Bryce Canyon Pines and Dinosaur Tracks en Route to Zion National Park

We hate to leave Bryce Canyon Inn, we really love staying in this cabin, but the road beckons, so we get up early and find Bryce Canyon Pines on our route. Bryce Canyon Pines is a motel and restaurant, with a cowboy theme. As soon as we walked in, we knew we had come to the right place.

I wish you could hear the country music radio playing old old classic country and western tunes. I wish you could smell the buttery smell of pancakes and waffles in the pans, and the bacon frying. This is about as down-home as you can get.

 

I ask if I can have my veggie omelette made with 2 eggs, not 3 and the waitress says “of course!”

AdventureMan says these are the BEST biscuits and gravy!

I take photos quickly, before the restaurant starts to fill up.

 

This is a really cute place, and we heard they are also good for lunch and dinner.

We can actually get to Zion very quickly, maybe an hour and a half, but we decide we want more adventure. AdventureMan finds a road through the mountains, to another interstate, which we are hoping will take us to some other dinosaur tracks, more accessible, south of Zion. We have the time, and it sounds like fun.

First out, AdventureMan spots a Pronghorn Deer. “Take a picture! Take a picture!” he shouts, knowing I keep my camera in my lap, available for just such an emergency. The Pronghorn ignores us, so we shoot, quickly, and leave him in peace.

 

This is one of those photos that doesn’t work. High in the hills (once again, we have snow flurries at the higher altitudes) there are small groves of shining white birch trees among the pines. The white against the green is so beautiful, but it doesn’t translate in photos.

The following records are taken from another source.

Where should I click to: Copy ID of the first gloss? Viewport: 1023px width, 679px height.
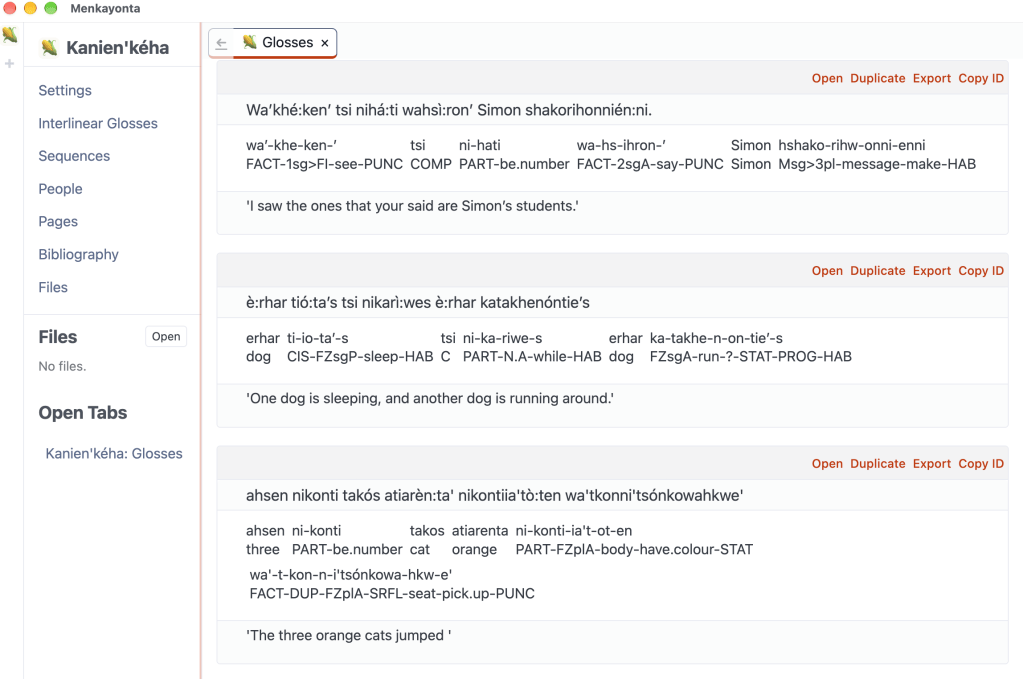point(981,78)
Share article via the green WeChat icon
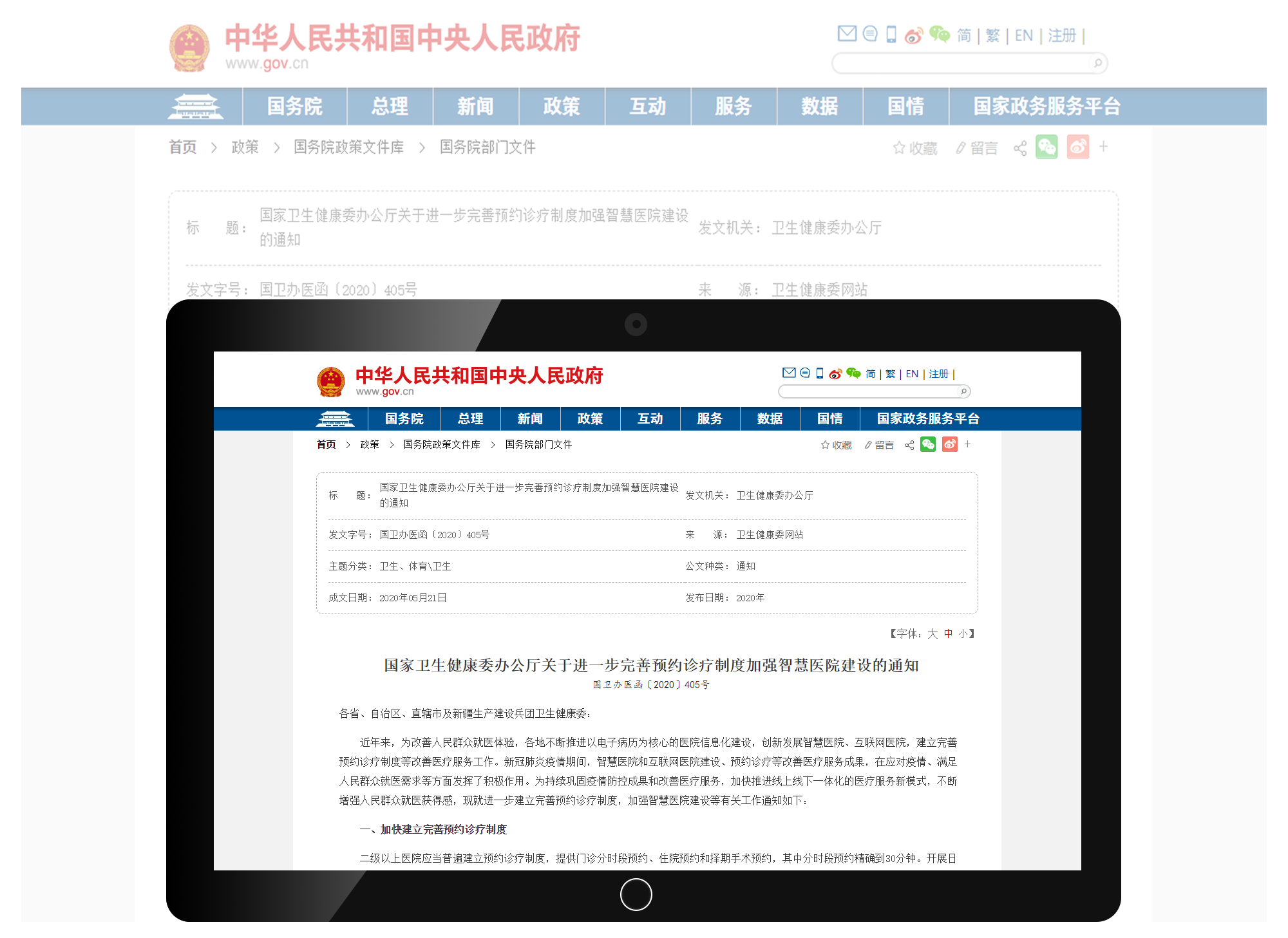The height and width of the screenshot is (938, 1288). 928,444
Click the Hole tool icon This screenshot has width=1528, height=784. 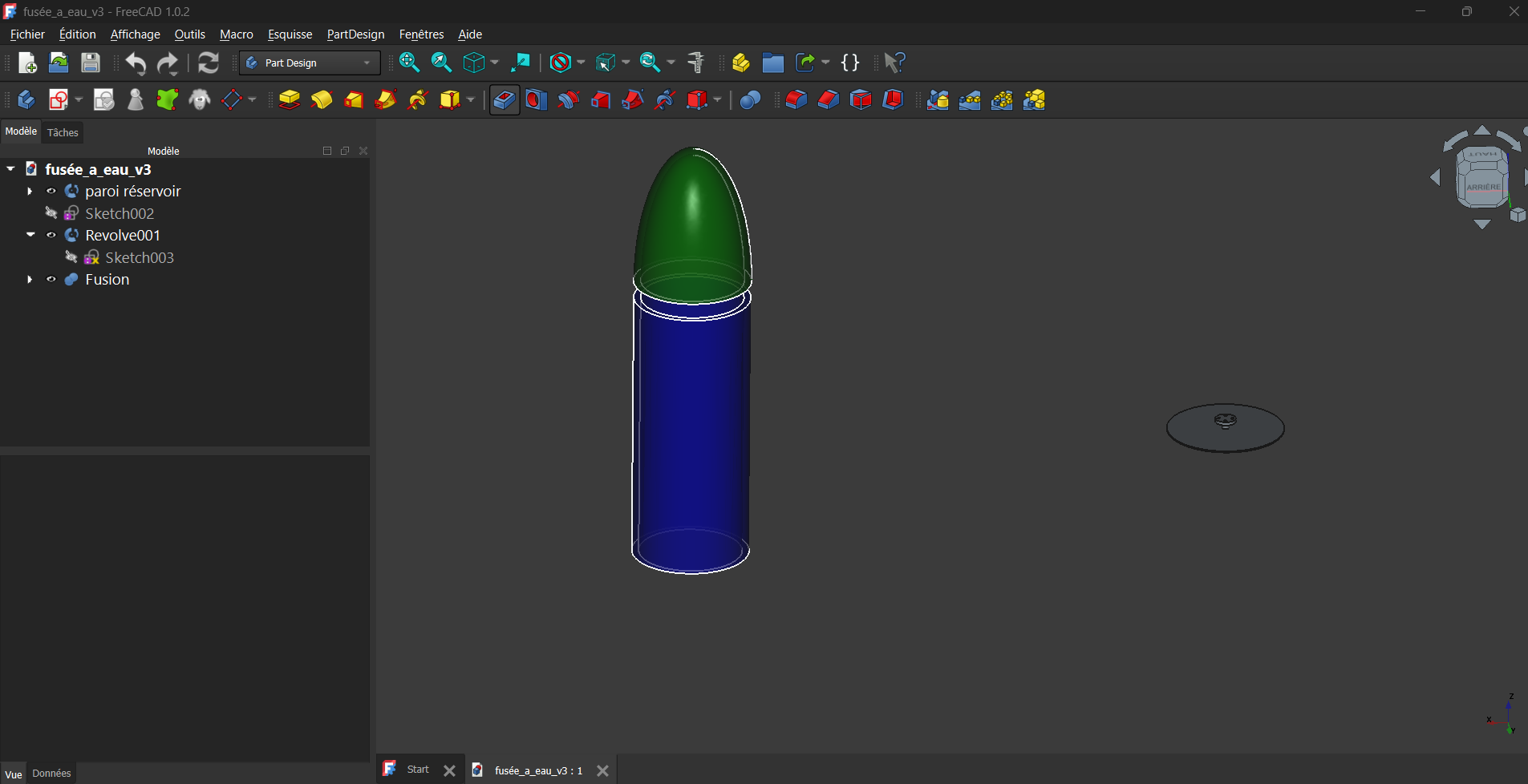coord(537,100)
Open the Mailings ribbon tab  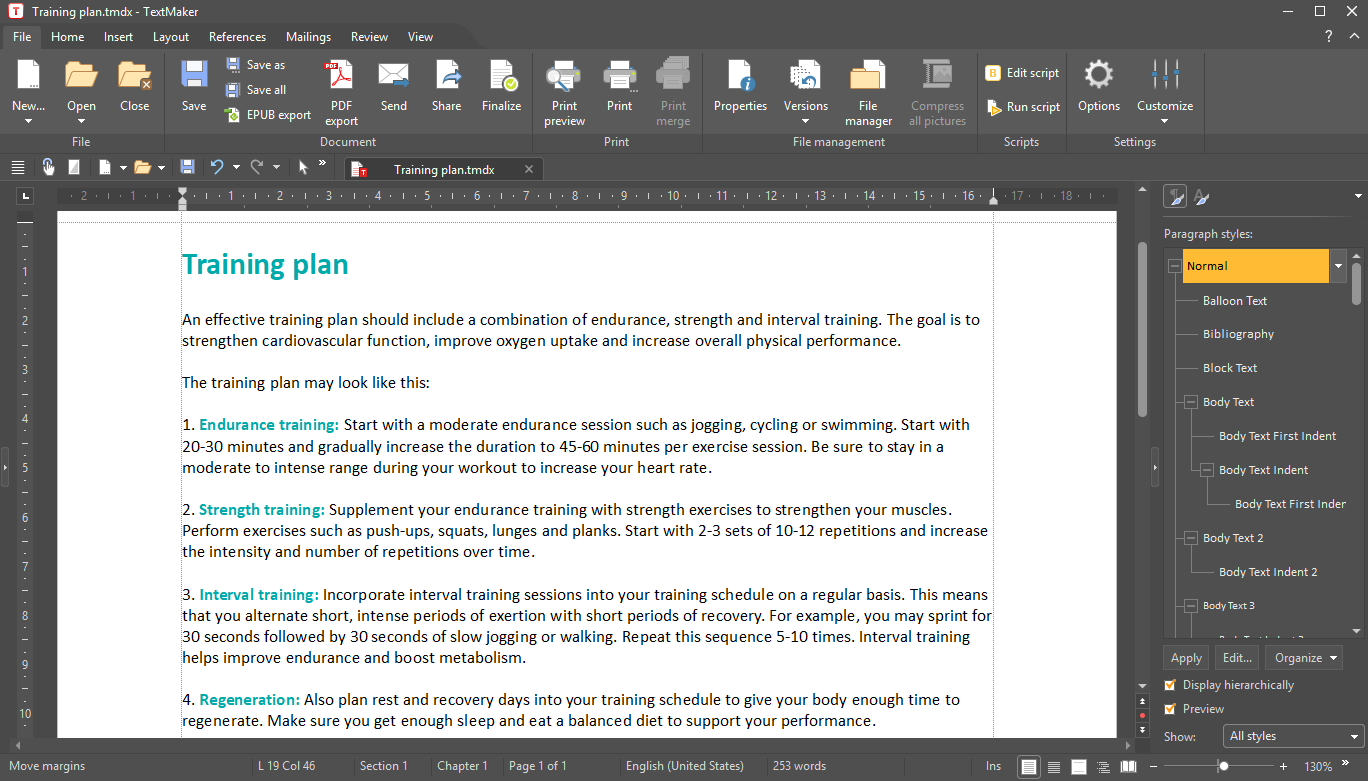308,37
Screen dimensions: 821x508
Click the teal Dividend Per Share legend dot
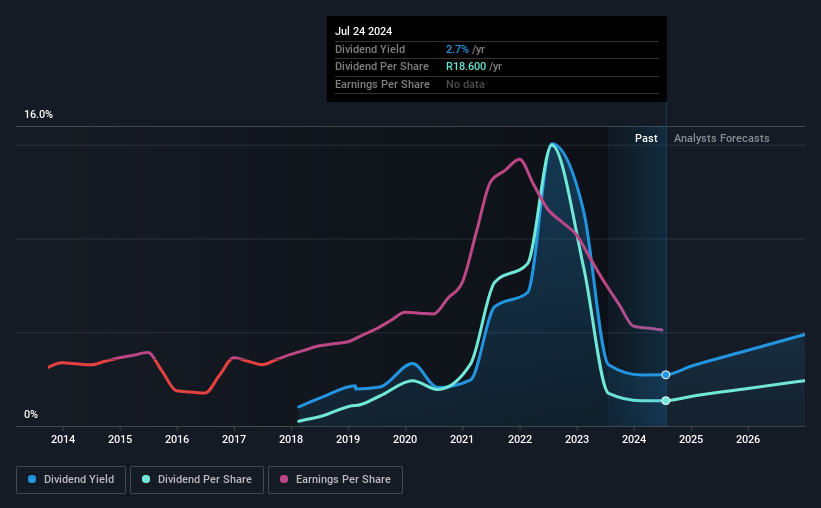click(146, 479)
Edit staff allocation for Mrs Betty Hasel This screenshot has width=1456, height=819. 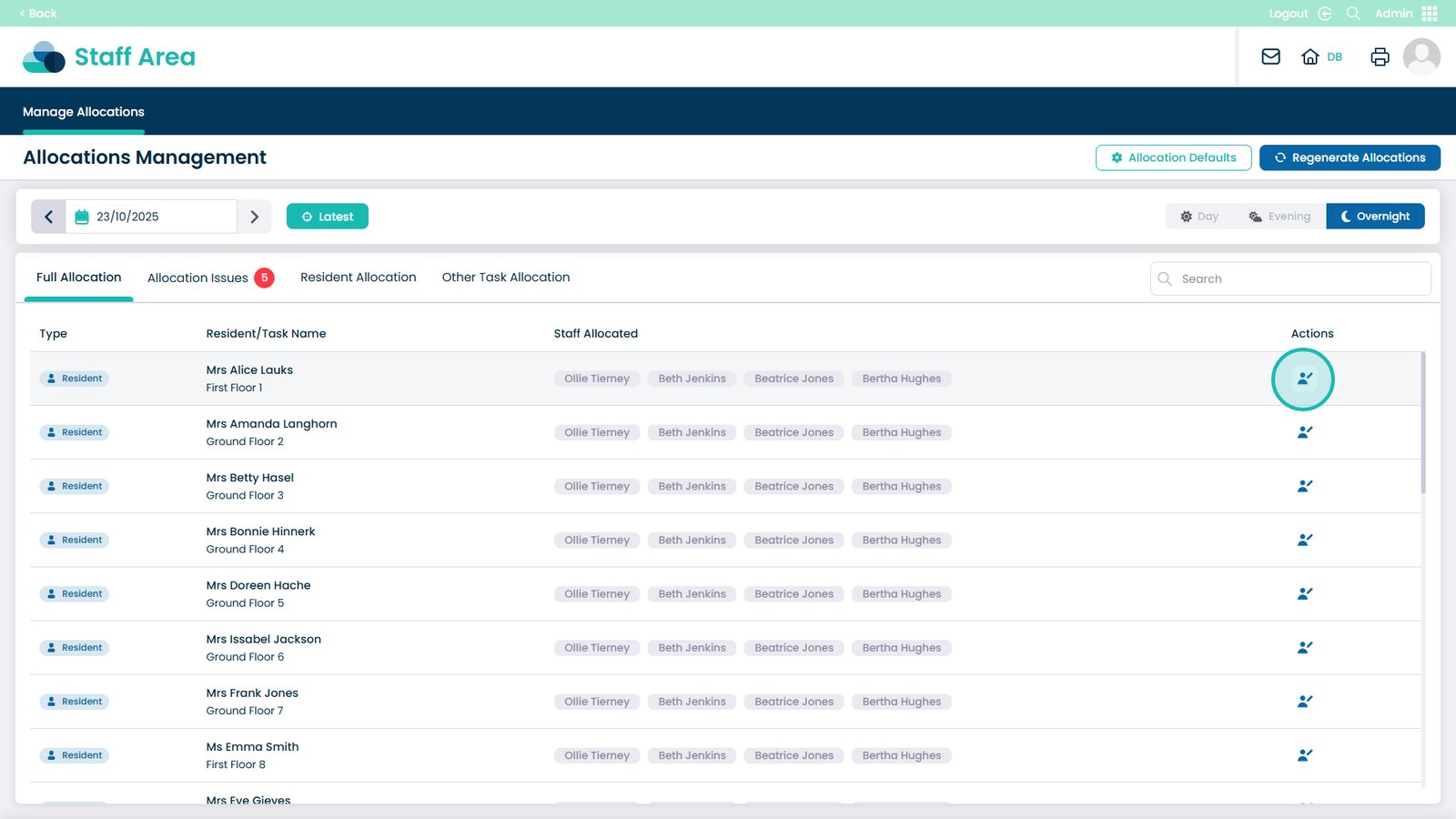1304,486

Did I mention it was cold? This lake, at a resort along the small Utah road, is still partially frozen. It is beautiful.

We hit the interstate, and quickly get to Hurricane, don’t you love the name? AdventureMan is looking for a particular site with dinosaur tracks, so we stop at the local historical museum for information. They told us just where to go and how to get there.

We follow the directions, and end up on a very rural road. It is so rural, it is open range and cows are on the road. The pavement ends, and it is sandy and rough. It is also hot, really hot, thank goodness we have water with us. There are no signs.

Finally, we pass Fort Morgan, which was part of the instructions, so we keep going, making a right where the track splits here, and then a sharp left a half mile later. We go up a steep hill, and finally, we find a sign. We are out in the middle of effing nowhere.

 

Looking back down the road we came in on. Of course, to get to the tracks is an uphill hike. Did I mention it is really, really hot? We are like in the desert!

 

This time, I am the one who spots the tracks. They are set aside, sort of protected, except that you can see people have chiseled out parts of the tracks and taken them for their own use. That just breaks my heart.

The signs tell us who made which track, and once you know what the tracks look like, they are easier to find.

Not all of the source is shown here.